Midway Community Planning Group got briefed in February by the San Diego Association of Governments on a plan to implement the Mid-Coast Trolley extension linking Santa Fe Depot downtown to Westfield UTC, serving major activity centers along the way, including Old Town.
SANDAG is San Diego’s regional transportation planning agency.
SANDAG senior regional planner Miriam Kirshner gave a presentation on the implementation strategy for the Mid-Coast Mobility Hub in the Old Town Transit Center. The Mid-Coast Trolley will offer a one-seat ride from the international border to University City when it’s completed in 2021.
The Mid-Coast Mobility Hub Implementation Strategy will identify services and amenities for stations like Old Town, which may include improved pedestrian and bike connections, secure bike storage, on-demand ride sharing services, wayfinding and supporting technologies.
“We’re in the very early stages of data gathering and public outreach,” said Kirshner, noting Mid-Coast is “a new project being funded by a grant from the Federal Transit Administration.”
Kirshner added the implementation strategy is meant to “improve connections between neighborhoods and the transit centers.”
Pointing out mobility hubs are “nothing really new or innovative,” Kirshner said hubs allow “additional bike and pedestrian improvements including bike lanes, raised crosswalks with street markings and creation of new bike storage bins and racks.”
SANDAG officials also passed out an implementation strategy questionnaire to fill out surveying trolley users on whether or not they have a Compass Card, a smartphone, whether they use shared mobility services like Uber, Lyft or other ride sharing, how often they use the trolley — and for what purpose — as well as asking them what their primary destination is using the trolley.
MCPG, which makes recommendations to the city on land use and issues of concern in the Midway-Pacific Highway corridor near Old Town and the airport, got other good news in February. The group learned that 2nd District Councilmember Lorie Zapf plans to bring the city’s new homeless “czar,” Stacie Spector, to MCPG’s April meeting. A longtime public relations professional and former Clinton White House staff member, Spector was hired by San Diego Mayor Kevin Faulconer recently as his senior adviser on housing.

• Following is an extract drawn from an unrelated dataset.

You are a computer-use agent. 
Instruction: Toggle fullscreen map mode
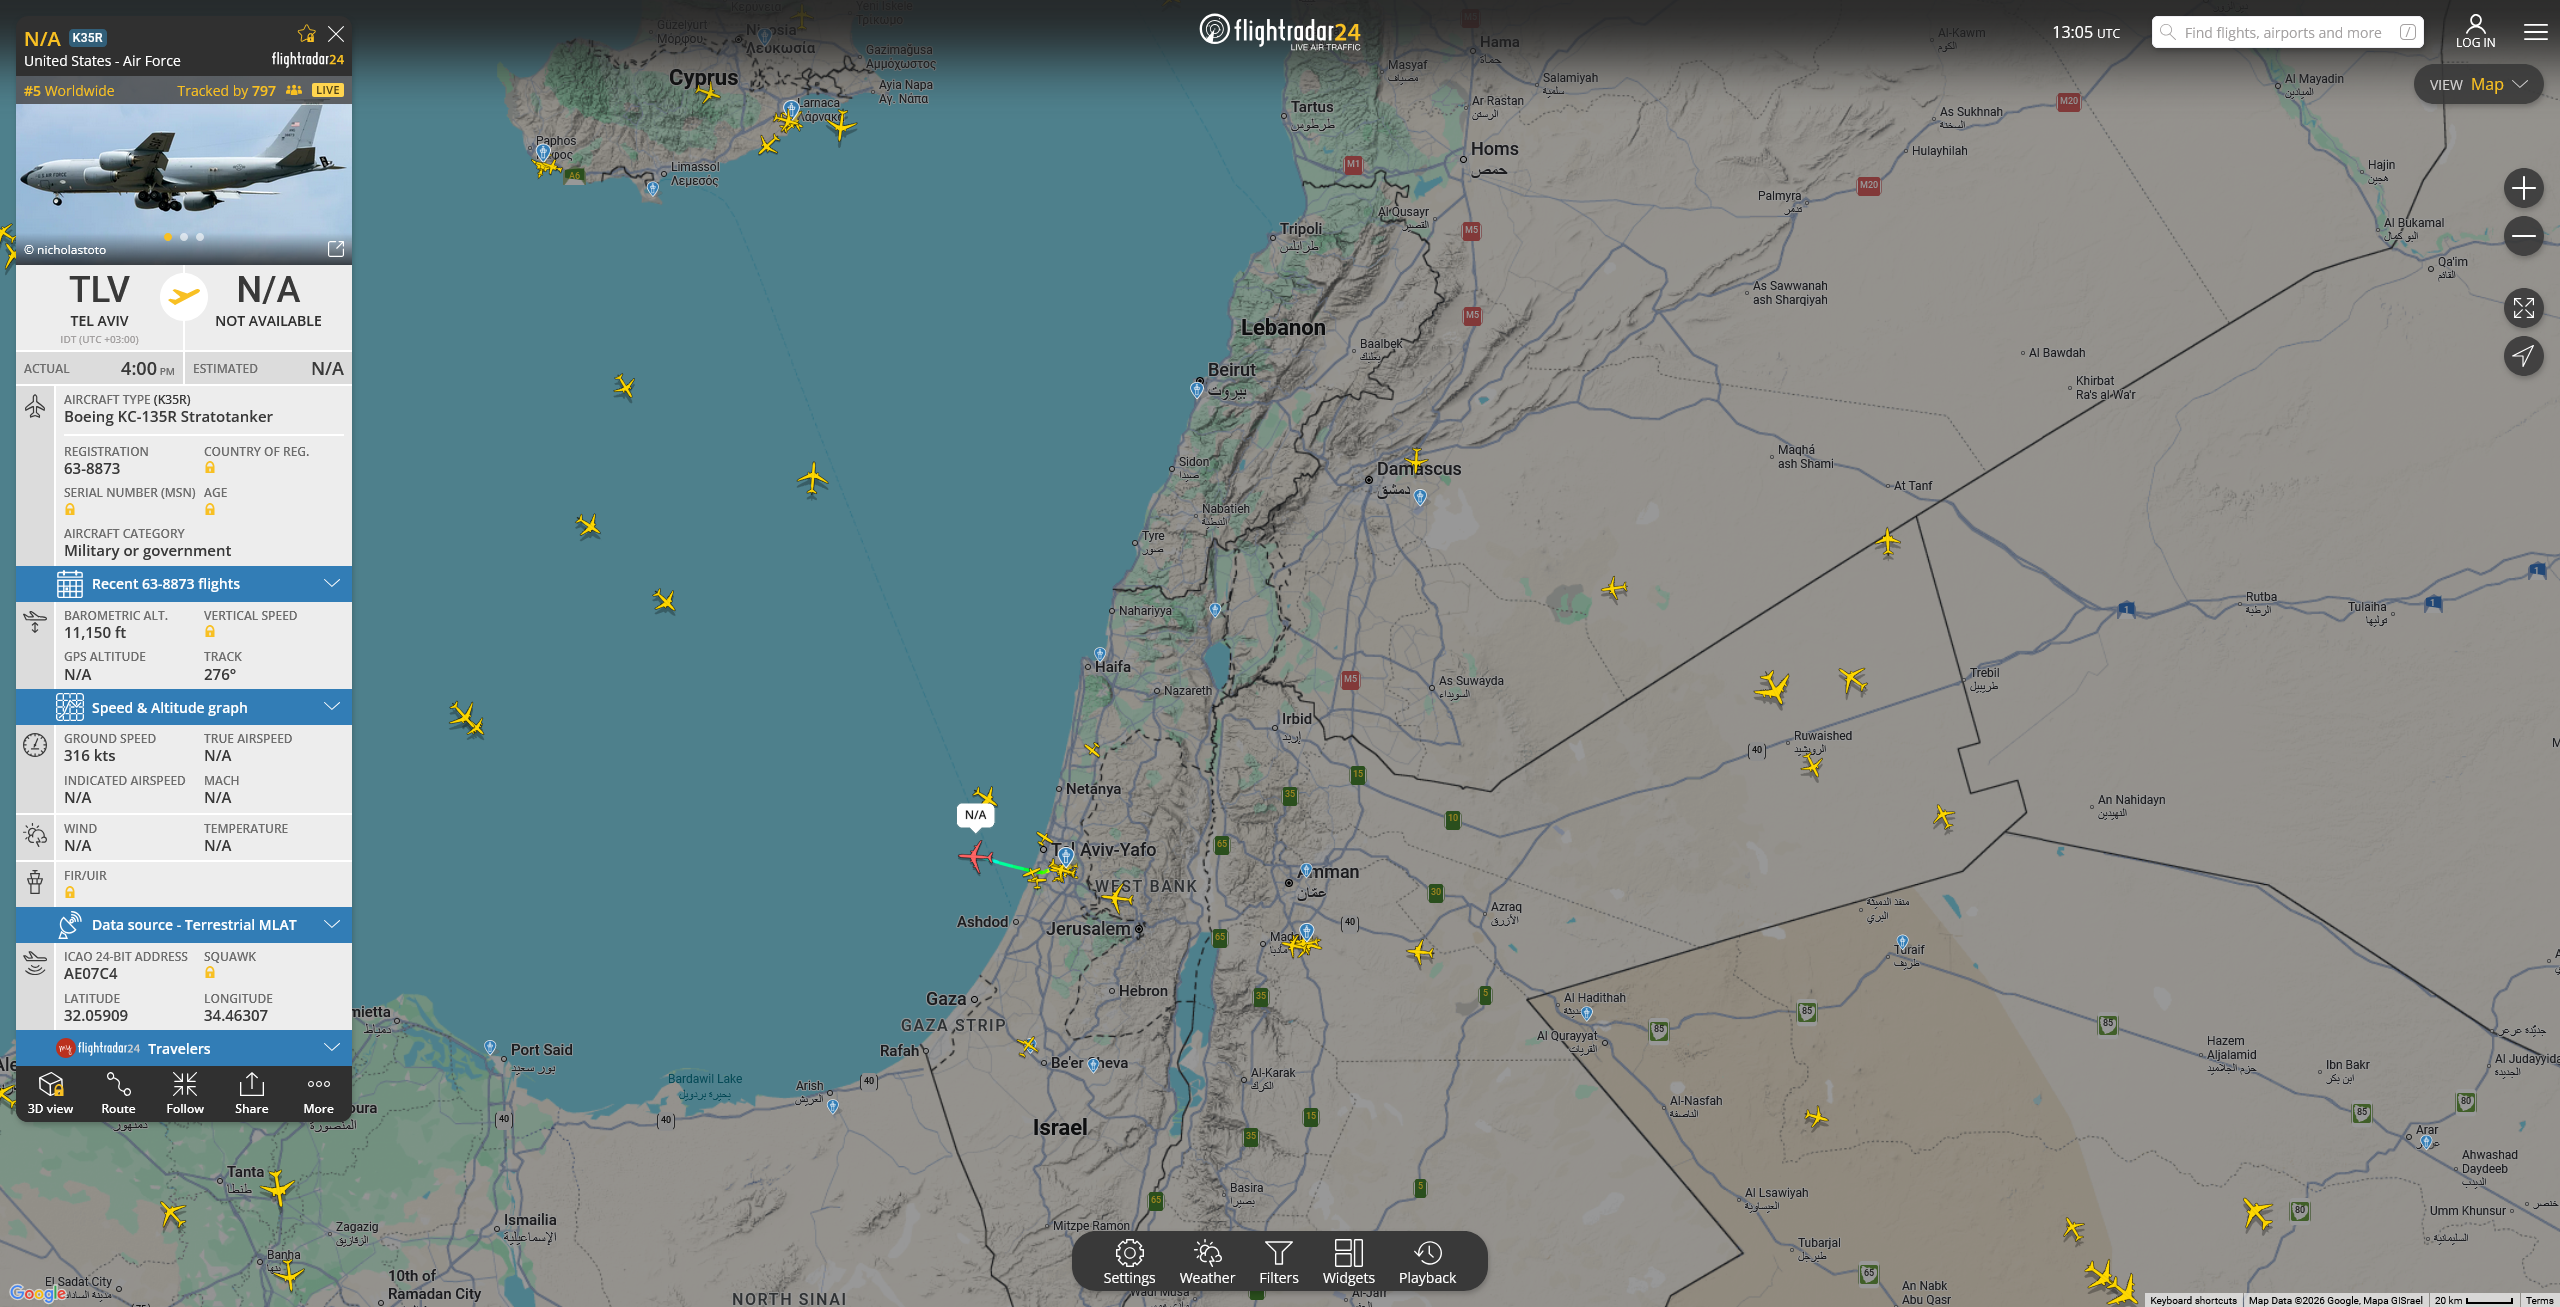tap(2523, 308)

Midway has been particularly hard hit by ongoing problems with homelessness and vagrancy. In other action:
• In her president’s report, Cathy Kenton referenced a free mulch program available at [email protected]. She also discussed changes to community planning groups proposed recently by Scott Sherman, new chair of the city’s Smart Growth and Land Use Committee.
“He’s (Sherman’s) proposed making some changes in the 32 community planning groups including regionalizing them, and reducing their numbers by combining them,” Kenton said adding the committee is also considering relaxing regulations on companion units, making approval of “granny flats” easier.